Okay so it is technically #3.  I apologize.  It is week 4 in the NFL and I am up against my biggest challenge; Alex Quezada.  He beat me in the ‘Ship last year and he’s a talentet veteran of the game.  His team, Ryan Mathews Band, on the other hand, is about as valuable as it’s namesake.  Here we go:

  • QB Kyle Orton- This guy looks like David Grohl’s fatter brother.  Even Kyle Orton bought a Tim Tebow jersey.
  • RB Ray Rice-  He’s kinda like Jerry Rice…if you were to squish Jerry Rice down to the size of a bowling ball.
  • RB Ahmad Bradshaw- With a name like Ahmad, it’s no wonder why your lack of skill can be compared to an act of terrorism on your team.
  • RB Beanie Wells-  You’re gonna get thrown around the backfield like a child throws around a Beanie Baby.
  • WR Mike Simms-Walker- Too bad its a Point-Per-Reception league…not a Point-Per-Name league.  (See also: BenJarvis Green-Ellis)

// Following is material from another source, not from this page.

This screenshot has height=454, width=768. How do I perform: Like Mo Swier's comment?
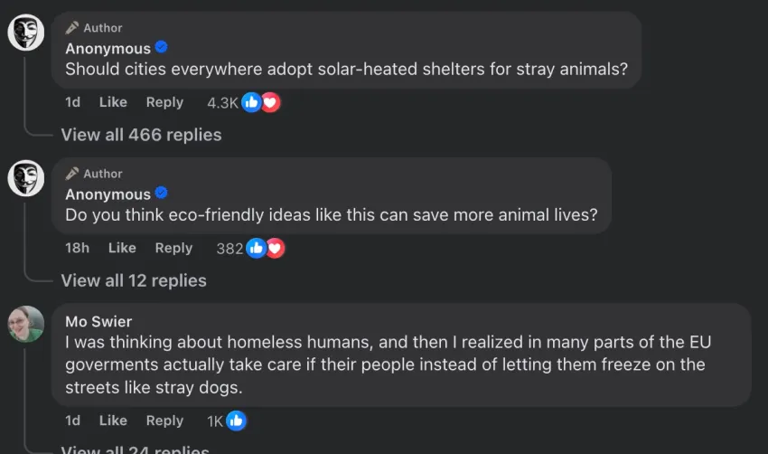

  • WR Johnny Knox-  I would rather have Johnny Knoxville on my team than this Jackass!
  • TE Todd Heap- of Shit. Too easy. 
  • DEF Browns-  I think even the city of Cleveland wouldn’t start the Browns defense if they had a choice.
  • K Matt Bryant-  What is the deal with Kickers looking like Rapists?

                              CREEPY!